> Prompt: The copy should begin at the line containing "The image size" and end with the last line below, every line exact and no picture included.

> Listed entries:
= Beginning of Section =
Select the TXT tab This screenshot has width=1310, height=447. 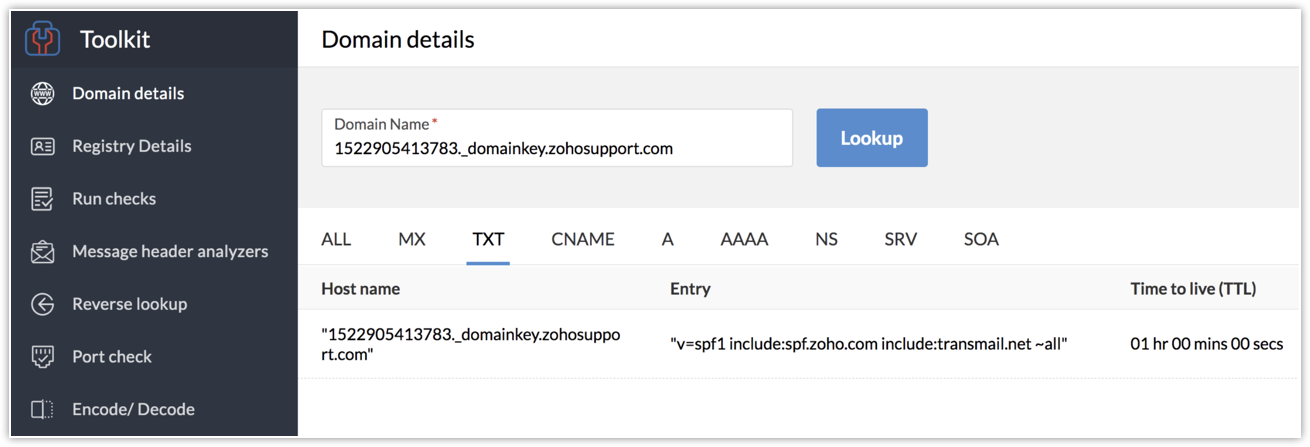488,239

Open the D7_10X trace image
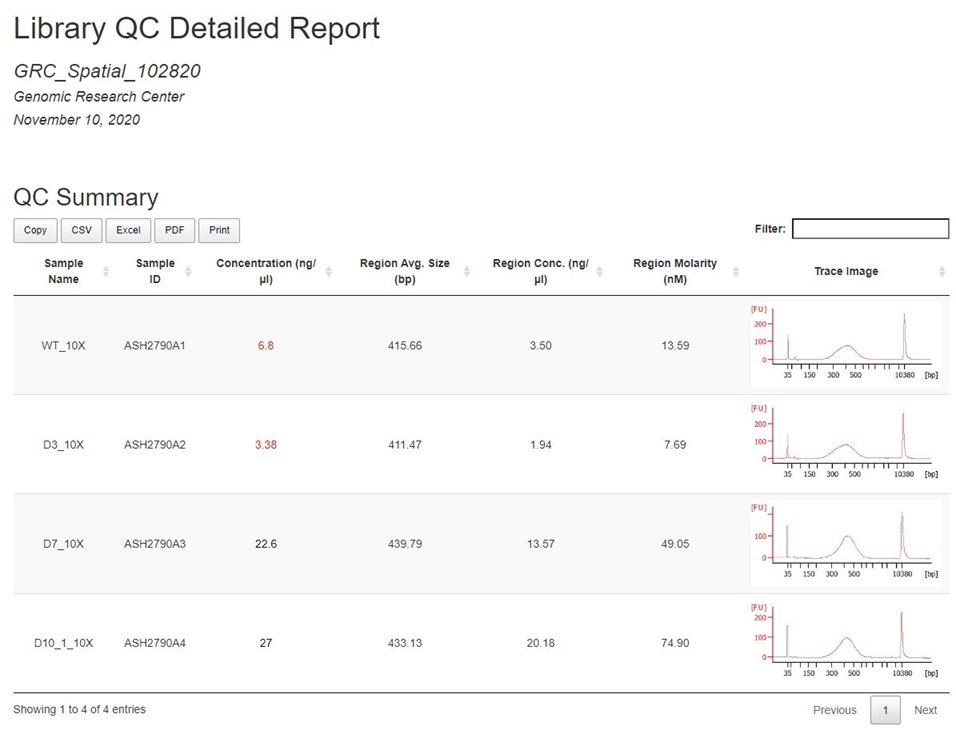(845, 543)
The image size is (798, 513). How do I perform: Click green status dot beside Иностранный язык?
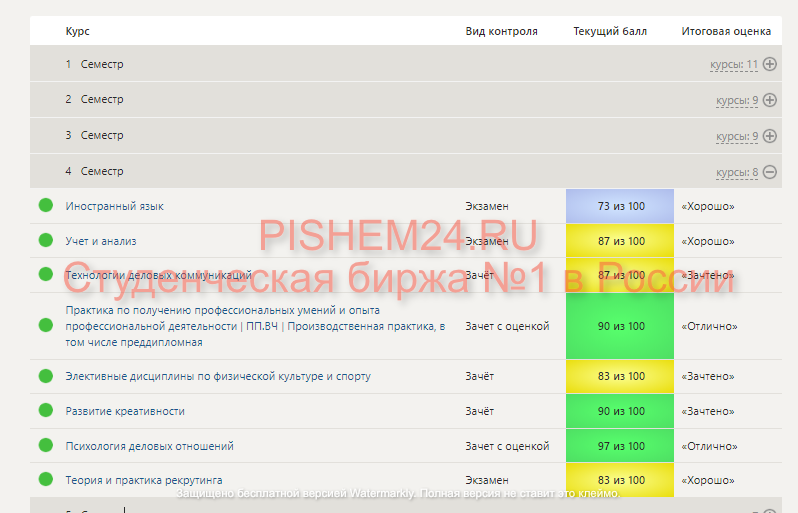pos(45,206)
= End of Section =
> Solution to the exercise:
The image size is (798, 513). How do I perform: Click green status dot beside Иностранный язык?
pos(45,206)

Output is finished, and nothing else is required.